Did This Notorious Couple Who Stole a de Kooning Painting Also Hit a New Mexico Museum?

The de Kooning work was stolen several months after the 1985 heist in Arizona.

Aspens: Stolen from Harwood Museum of Art on March 20, 1985, Victor Higgins’ Aspens painting is displayed third from the left in the second-floor gallery. Victor Higgins, Aspens, oil on canvas, 12x14 in. Photo: Harwood Museum.

A married couple believed to be behind the theft of a Willem de Kooning painting in Arizona in the 1980s are now thought to been behind a heist at the Harwood Museum of Art in New Mexico.

Schoolteachers Jerry and Rita Alter were discovered to have been secret art thieves after Rita died in 2017. Jerry died in 2012. Their estate was purchased Manzanita Ridge Furniture and Antiques of Silver City, New Mexico, for about $2,000. The owners of the store were shocked to find Willem de Kooning’s Woman-Ochre (1954–55), worth $160 million, hanging behind a door in the family’s home. It was promptly returned to the University of Arizona Museum of Art in Tucson from where it was stolen.

The FBI is now aiding in the search for two oil paintings the pair allegedly stole in 1985 from the Harwood Museum, according to KNXV-TV. Those paintings are Joseph Henry Sharp’s Indian Boy In Full Dress (c. 1915) and a Victor Higgins work titled Aspens (c. 1932).

“We can confirm that we are involved in the case, but given the ongoing nature of the investigation, it would not be appropriate to discuss the FBI’s processes at this time,” the FBI said in an emailed statement. Since the FBI created its Art Crime Team in 2003, it has recovered nearly 20,000 items valued at over $900 million.

 A daytime view of the Harwood Museum of Art, featuring its distinctive Pueblo-style architecture with smooth, earth-toned walls and rounded edges. In front of the museum, a modern abstract sculpture is prominently displayed on a pedestal. Lush greenery and clear blue skies complement the scene, creating a serene cultural atmosphere.

A view of the Harwood Museum of Art in Taos, New Mexico. Photo courtesy of Bill Curry

The story of the de Kooning theft goes that a man and a woman arrived at the museum when it opened around 9 a.m. one day in 1985. The woman distracted a security guard while the man, with a fake mustache, cut the picture out of its frame. They then walked out with the painting hidden under their clothing and escaped in a rust-colored car.

The nephew of the Alters later produced a photograph taken of the unassuming couple in Tucson the day before the heist, which some have said matched a police sketch of the thieves.

The painting by de Kooning was stolen several months after the Harwood Museum heist on March 20, 1985, and the result of a similar story. At the time of the New Mexico theft, a museum curator was ironically attending a seminar on museum security.

Requirement 1
From the listing, reproduce the lines starting at the one containing "Where should I click to: Open" and ending at the one containing "Action: 30,255", with both of those lines included.

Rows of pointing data
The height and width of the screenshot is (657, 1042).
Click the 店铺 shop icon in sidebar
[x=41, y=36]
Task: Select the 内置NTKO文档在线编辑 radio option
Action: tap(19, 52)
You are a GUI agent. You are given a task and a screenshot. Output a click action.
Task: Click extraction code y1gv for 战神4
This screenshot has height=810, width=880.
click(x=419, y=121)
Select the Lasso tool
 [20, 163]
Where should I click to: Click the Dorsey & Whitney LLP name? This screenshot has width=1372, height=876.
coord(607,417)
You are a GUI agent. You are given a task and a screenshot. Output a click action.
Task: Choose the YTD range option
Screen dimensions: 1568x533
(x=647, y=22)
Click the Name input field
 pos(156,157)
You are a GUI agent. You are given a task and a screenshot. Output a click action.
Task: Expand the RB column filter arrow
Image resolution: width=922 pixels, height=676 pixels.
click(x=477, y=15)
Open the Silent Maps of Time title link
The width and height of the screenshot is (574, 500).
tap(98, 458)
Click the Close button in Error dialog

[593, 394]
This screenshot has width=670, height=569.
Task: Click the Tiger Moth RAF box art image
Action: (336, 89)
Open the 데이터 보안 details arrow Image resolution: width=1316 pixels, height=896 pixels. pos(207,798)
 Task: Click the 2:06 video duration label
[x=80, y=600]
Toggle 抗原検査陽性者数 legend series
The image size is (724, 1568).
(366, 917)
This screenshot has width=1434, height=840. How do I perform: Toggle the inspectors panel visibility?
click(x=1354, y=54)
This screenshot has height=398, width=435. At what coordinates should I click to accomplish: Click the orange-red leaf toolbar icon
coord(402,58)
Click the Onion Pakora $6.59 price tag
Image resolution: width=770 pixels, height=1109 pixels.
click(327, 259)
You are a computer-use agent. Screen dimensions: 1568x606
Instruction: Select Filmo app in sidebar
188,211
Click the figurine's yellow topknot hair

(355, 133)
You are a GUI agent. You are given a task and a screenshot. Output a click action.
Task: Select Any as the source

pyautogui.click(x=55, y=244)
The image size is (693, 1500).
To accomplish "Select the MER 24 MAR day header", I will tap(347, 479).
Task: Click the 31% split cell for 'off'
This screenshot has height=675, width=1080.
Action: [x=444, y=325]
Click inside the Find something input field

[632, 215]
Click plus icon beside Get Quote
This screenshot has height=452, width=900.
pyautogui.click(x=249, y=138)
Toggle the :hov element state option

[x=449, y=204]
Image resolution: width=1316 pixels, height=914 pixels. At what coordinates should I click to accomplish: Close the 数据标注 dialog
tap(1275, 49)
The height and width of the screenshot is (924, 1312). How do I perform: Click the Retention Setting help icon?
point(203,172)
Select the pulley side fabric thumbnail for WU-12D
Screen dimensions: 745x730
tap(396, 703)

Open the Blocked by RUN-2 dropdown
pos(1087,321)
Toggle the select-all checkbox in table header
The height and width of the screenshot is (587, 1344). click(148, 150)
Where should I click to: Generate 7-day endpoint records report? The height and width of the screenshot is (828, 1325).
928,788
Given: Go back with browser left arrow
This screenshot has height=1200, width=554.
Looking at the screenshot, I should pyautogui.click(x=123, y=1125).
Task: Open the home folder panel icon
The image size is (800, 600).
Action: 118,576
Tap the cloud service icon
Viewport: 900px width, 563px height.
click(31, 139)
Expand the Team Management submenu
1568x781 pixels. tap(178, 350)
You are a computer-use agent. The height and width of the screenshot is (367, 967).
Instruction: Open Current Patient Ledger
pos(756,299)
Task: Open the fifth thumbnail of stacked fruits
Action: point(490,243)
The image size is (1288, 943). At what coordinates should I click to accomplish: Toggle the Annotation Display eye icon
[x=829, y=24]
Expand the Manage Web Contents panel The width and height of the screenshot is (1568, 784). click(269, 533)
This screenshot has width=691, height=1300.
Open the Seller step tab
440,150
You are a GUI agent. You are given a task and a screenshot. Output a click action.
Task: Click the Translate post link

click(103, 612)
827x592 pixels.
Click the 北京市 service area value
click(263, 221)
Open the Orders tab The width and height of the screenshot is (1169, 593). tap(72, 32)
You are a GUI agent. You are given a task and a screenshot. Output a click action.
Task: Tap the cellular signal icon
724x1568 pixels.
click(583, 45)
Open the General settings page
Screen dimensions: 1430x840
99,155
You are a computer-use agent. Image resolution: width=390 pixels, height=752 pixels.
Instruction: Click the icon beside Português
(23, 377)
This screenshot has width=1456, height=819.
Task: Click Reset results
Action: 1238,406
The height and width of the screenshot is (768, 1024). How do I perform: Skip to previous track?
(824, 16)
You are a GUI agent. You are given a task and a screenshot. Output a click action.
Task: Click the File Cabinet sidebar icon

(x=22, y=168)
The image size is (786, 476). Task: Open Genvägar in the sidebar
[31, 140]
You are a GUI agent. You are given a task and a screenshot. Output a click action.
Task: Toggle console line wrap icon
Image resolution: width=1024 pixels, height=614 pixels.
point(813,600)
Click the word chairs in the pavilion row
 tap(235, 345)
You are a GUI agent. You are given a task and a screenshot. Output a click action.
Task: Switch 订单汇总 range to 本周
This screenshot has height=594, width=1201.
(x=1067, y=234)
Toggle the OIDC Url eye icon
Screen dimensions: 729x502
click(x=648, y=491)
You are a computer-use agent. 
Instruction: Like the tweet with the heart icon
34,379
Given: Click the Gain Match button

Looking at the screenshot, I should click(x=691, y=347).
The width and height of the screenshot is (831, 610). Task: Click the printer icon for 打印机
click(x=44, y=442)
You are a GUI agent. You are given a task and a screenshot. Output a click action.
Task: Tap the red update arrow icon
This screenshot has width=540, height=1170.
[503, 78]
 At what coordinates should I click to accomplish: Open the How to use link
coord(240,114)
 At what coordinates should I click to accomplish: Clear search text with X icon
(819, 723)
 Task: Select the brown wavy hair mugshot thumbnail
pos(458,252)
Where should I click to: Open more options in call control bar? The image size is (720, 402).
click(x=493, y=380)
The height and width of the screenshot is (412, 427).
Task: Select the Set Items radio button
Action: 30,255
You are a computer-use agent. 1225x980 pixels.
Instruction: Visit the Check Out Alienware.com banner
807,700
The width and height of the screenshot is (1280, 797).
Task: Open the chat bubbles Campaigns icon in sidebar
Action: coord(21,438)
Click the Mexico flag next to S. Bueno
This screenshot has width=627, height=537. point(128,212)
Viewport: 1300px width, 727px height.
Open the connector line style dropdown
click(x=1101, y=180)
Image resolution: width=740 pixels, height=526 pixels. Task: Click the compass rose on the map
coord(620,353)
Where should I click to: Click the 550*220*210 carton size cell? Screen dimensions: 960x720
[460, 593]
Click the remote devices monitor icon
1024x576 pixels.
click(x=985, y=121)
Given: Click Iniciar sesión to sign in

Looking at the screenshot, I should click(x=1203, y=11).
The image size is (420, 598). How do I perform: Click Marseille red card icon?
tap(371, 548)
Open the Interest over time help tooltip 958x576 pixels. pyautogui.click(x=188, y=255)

Requirement 2
Proceed with the article on the Alters and the museum thefts, picking up after its final sentence.

Exercise answer 1
Where should I click to: Open more options in call control bar? The image size is (720, 402).
click(x=493, y=380)
The height and width of the screenshot is (412, 427).
Task: Select the Set Items radio button
Action: 30,255

Exercise answer 2
An officer who responded to the theft wrote in police documents that he met with former director David Caffey at the scene who said the works were stolen from the upper level of the museum’s library.

Caffey said that he had taken a woman in a wheelchair up to the floor around 1 p.m. and the paintings were still there. About an hour later, the museum’s librarian Tracy McCallum saw a middle-aged man, slightly bald and wearing a long black raincoat, walk down the stairs from the museum.

“What made the subject that was wearing the long black rain type coat stand out from the rest of the visitors was the way he turned left to walk towards the main entrance of the building,” the officer wrote. “Mr. McCallum advised that the subject looked at him momentarily before he made a sharp left turn. The subject had his hands in his pockets as if he was holding something under his coat.”

Willem de Kooning's Woman-Ochre (1954–55) in August 2017, shortly after it was recovered in New Mexico and returned to the University of Arizona Museum of Art. ©2019 the Willem de Kooning Foundation/Artists Rights Society (ARS), New York.

Willem de Kooning’s Woman-Ochre (1954–55) in August 2017, shortly after it was recovered in New Mexico and returned to the University of Arizona Museum of Art. ©2019 the Willem de Kooning Foundation/Artists Rights Society (ARS), New York.

No physical evidence of the Harwood Museum heist was left at the scene other than the broken picture frame. “The works in our gallery were and are protected by a night intrusion detection system. For daytime security, the entrance and exit to the gallery is watched, albeit not with complete attention, by the attendant of the library circulation desk,” Caffey wrote in a University of New Mexico memo reporting the theft.

At the time of the Harwood Museum heist, the Sharp painting was worth $35,000 and the Higgins was worth $12,500. Back then, the FBI indicated to the museum it would need proof from an updated appraisal that the works were worth a collective $50,000, provided documents show.

Museum officials at the time added that the works were anchored to the wall by eye screws through their frame and wired tightly together. The thieves were able to loosen the wire for the Sharp painting to remove it but had to break the canvas and three sides of the frame away from the Higgins painting to remove it.

The documents also indicate that the museum reached out to the U.S. Justice Department’s office for Interpol cooperation, which responded that the local police department would need to contact federal authorities regarding any international aspect of the investigation.

At one point in the last four decades, Jerry Atler was photographed practicing the clarinet beneath the Sharp painting, according to the 2022 documentary The Thief Collector.

The museum also indicated suspicions that the couple could have been involved in other art thefts around the world, sharing their globetrotting itineraries through the 1950s, 1960s, 1970s and 1980s. In total, the pair visited more than 67 countries on all continents except Antarctica.

The involvement of the FBI now comes after Lou Schachter, a writer, discovered that the paintings were auctioned by the estate through Scottsdale Art Auction and were the same as the works reported missing from the New Mexico museum. Neither the store owners nor police investigators had realized the other two works were also stolen.

David Van Auker, one of the owners of Manzanita Ridge, told KOB-TV that he believes the Alters were “horrible people.”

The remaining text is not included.